WHAT NEEDS TO BE DONE: Where a line holds the word "item", copy that line from the data below.

RECORDS TO PROCESS:
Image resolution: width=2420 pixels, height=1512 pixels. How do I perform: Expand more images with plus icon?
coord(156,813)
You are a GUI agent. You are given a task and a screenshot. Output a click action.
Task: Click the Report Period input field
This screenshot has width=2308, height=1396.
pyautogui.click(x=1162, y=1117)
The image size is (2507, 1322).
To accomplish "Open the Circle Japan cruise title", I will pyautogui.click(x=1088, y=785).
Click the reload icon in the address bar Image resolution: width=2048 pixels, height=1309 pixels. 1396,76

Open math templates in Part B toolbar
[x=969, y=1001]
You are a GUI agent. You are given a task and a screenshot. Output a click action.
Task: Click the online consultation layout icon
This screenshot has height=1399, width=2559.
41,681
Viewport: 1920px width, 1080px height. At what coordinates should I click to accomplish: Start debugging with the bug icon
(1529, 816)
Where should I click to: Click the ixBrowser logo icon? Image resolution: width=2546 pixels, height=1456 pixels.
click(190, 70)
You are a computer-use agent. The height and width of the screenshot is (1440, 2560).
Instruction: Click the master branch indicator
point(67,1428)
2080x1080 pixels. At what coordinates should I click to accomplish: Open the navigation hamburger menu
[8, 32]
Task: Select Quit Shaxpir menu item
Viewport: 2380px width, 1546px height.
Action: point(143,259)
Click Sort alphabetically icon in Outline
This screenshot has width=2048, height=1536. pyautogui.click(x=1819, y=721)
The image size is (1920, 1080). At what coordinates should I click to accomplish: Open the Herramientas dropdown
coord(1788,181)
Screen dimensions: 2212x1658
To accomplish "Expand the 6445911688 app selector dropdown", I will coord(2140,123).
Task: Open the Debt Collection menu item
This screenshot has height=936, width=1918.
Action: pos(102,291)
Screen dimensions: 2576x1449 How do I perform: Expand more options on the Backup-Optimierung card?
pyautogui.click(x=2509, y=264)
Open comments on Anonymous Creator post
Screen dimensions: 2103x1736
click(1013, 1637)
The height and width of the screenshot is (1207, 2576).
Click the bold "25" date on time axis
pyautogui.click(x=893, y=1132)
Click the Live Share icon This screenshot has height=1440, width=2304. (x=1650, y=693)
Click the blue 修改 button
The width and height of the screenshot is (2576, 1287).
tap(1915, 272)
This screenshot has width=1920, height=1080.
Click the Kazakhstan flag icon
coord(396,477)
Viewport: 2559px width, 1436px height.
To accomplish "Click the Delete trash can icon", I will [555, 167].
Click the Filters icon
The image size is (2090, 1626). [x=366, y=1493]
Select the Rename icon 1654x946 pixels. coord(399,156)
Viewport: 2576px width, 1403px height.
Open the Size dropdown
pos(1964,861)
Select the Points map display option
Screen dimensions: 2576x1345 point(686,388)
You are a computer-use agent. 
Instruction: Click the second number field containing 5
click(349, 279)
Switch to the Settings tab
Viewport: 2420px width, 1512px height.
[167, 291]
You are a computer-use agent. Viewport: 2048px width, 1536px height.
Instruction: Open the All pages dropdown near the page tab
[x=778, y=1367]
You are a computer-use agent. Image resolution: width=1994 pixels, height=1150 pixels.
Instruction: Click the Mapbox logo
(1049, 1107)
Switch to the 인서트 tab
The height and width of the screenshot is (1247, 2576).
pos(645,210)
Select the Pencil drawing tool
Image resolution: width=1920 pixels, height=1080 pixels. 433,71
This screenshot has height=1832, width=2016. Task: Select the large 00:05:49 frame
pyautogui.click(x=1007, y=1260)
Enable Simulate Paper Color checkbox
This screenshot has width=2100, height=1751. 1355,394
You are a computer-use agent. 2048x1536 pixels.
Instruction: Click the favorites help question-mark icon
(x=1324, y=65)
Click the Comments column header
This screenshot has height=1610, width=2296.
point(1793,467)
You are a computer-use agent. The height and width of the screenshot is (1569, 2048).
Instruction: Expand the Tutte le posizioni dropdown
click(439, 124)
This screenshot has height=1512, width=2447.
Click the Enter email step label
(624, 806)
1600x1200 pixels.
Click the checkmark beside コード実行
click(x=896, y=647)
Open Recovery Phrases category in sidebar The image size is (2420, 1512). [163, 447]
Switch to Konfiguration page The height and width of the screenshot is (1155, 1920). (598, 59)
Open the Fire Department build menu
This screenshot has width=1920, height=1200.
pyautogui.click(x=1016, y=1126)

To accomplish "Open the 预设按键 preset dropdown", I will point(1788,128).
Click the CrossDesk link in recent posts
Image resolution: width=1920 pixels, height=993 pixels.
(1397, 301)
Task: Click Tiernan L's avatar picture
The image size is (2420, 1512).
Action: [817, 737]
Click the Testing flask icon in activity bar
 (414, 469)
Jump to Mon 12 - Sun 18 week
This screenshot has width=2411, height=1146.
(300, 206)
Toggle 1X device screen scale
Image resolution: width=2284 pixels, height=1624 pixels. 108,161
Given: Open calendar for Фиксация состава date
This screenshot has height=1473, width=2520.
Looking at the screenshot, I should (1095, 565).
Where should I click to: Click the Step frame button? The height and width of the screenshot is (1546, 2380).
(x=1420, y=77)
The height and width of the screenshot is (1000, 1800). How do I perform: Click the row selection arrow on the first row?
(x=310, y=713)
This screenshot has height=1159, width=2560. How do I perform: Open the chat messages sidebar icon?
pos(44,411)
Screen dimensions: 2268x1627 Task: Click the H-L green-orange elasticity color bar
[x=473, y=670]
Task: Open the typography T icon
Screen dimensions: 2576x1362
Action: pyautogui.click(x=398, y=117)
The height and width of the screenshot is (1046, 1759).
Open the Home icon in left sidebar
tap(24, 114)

SOLUTION FOR THIS TASK:
Task: Select Quit Shaxpir menu item
Task: Open the Debt Collection menu item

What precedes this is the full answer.